Hudson would be the only non-bulk reliever the Dodgers would field. Knack, not one of the Dodgers’ leverage relievers, warmed up as the inning unfolded.

“I’m not going to get anybody in the third inning to get Volpe where he just popped a guy … that was his inning,” Roberts said.

It wouldn’t have mattered. A lineup that wore down the Mets bullpen has yet to do the same in the Bronx as they did in Queens, despite several appearances. The Yankees bullpen has allowed just one run since Freddie Freeman’s walk-off grand slam in Game 1. The Dodgers never got closer than within a run after tying the game. So Roberts didn’t press the issue.

“We had a lot of chances to win that ballgame tonight,” Smith said.

The dam broke in the eighth as the Yankees scored five times to put the game out of reach.

“We were pushy,” said Freeman, whose two-run homer gave the Dodgers a first-inning lead and set a World Series record for hitting a home run in six consecutive games (dated to 2021). “We know what’s at stake. We had a chance to win the World Series tonight and we’re all pretty urgent and we want to do it as fast as we can. We’ll do the same thing tomorrow.”

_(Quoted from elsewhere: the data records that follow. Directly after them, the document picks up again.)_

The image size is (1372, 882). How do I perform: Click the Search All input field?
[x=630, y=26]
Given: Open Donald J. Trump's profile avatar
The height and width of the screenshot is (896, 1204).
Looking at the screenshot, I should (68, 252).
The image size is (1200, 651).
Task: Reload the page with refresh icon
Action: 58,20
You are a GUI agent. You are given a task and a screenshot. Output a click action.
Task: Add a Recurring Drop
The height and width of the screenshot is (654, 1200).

The Dodgers will do so against the reigning American League Cy Young winner, Gerrit Cole. The Dodgers once heavily pursued the Southern California native as a free agent, offering $300 million (reportedly with waivers) years before they would do the same for Yoshinobu Yamamoto — who they guaranteed $1 million more than the $324 million Cole would get from the Yankees . Cole pitched six innings of one-run ball in Game 1.

“It’s always nice to face someone you faced a few days ago,” Freeman said. “But he’s still one of the best pitchers in the game. It’s not going to be easy.”

That will put the onus back on the Dodgers’ Game 4 approach that pays dividends the following night. Flaherty will pitch Wednesday on regular rest with a chance to pitch a series, just as he did when the Mets bombarded him 12 days prior. He’ll have the Dodgers’ full arsenal of relievers behind him with a chance to secure a celebration and stifle a Yankees pursuit of something unprecedented in overcoming a 3-0 deficit in the World Series.

“Hopefully Jack calms them down and we score more runs than them,” Freeman said.